The data:
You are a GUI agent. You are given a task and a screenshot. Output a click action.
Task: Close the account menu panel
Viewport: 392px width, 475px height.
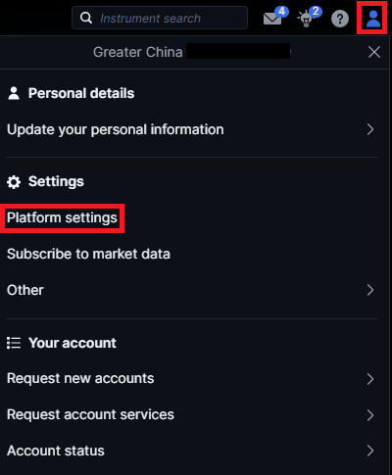[x=374, y=52]
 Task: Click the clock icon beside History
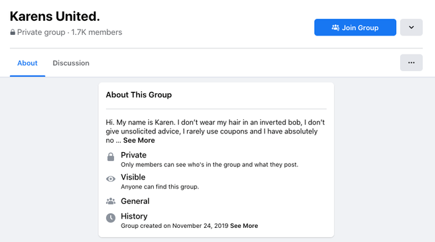111,218
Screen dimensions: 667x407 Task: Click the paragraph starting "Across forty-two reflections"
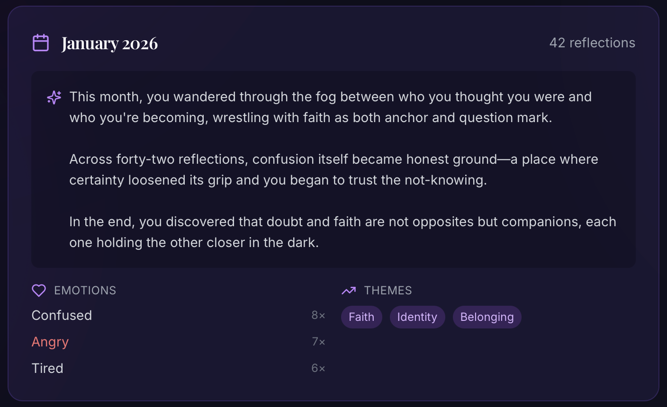pos(334,170)
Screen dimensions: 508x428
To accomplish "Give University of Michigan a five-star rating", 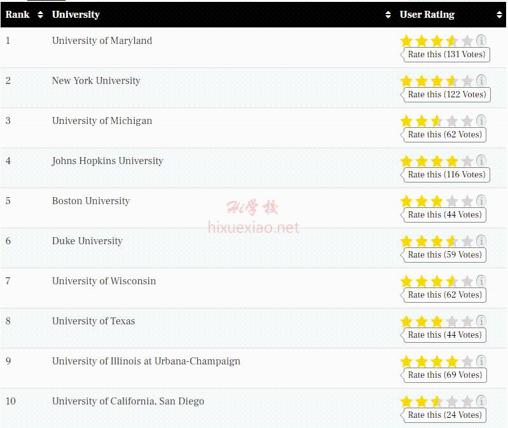I will 467,121.
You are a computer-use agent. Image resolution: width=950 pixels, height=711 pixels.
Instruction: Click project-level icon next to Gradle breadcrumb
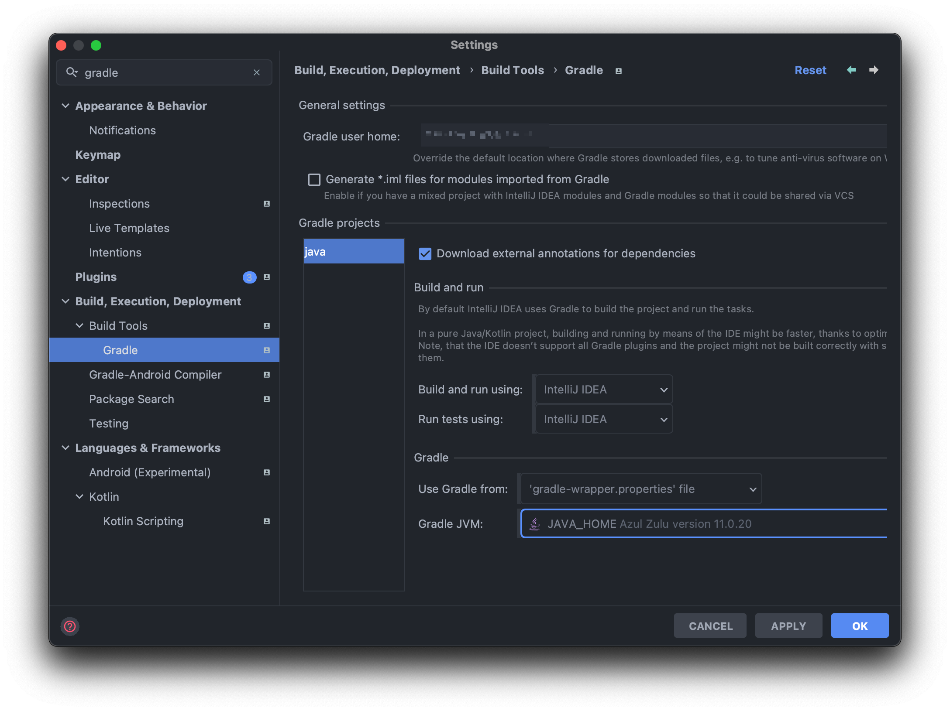point(618,71)
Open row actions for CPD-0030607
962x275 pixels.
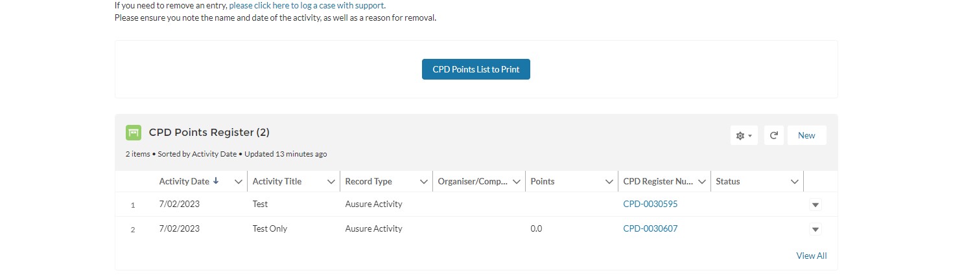coord(815,229)
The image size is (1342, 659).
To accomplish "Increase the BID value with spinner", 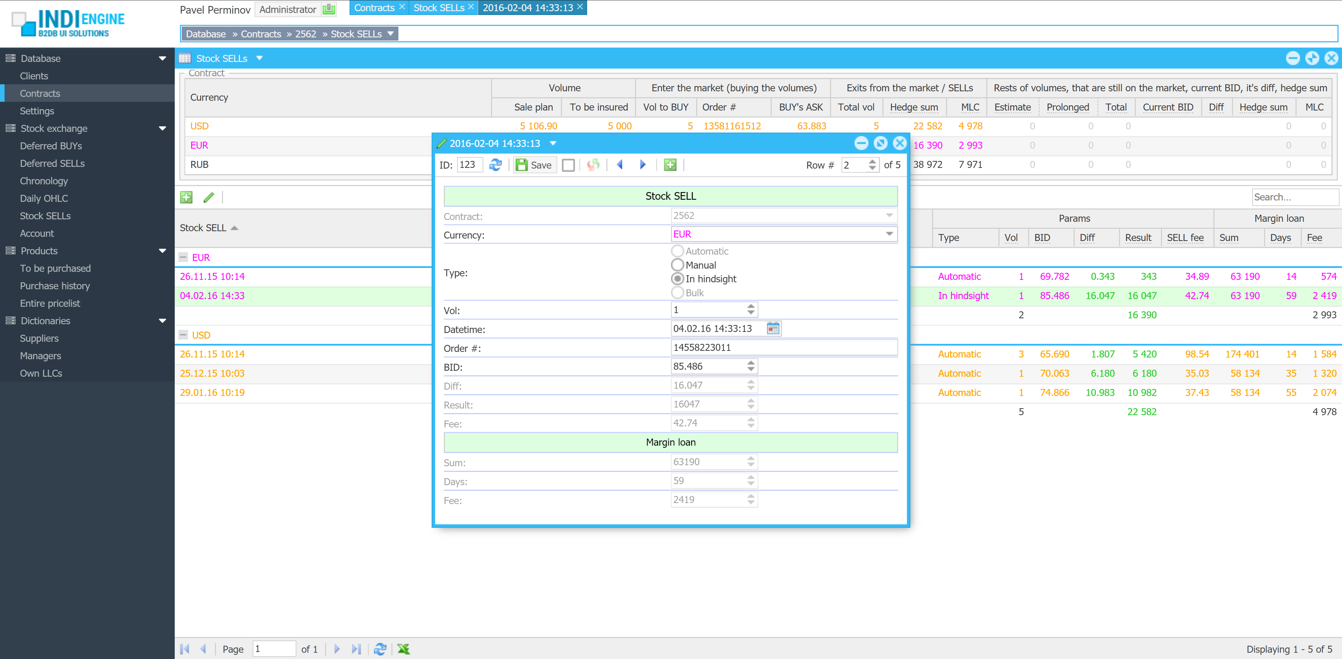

Do this:
Update the part of the records that opens with the line containing "Open row actions for CPD-0030607" and closes at the end of the records by replacing "spinner" with "stepper", leaving all else unchanged. Leave out the pictures.

Answer for this exercise:
Open row actions for CPD-0030607
962x275 pixels.
coord(815,229)
The image size is (1342, 659).
To accomplish "Increase the BID value with stepper", 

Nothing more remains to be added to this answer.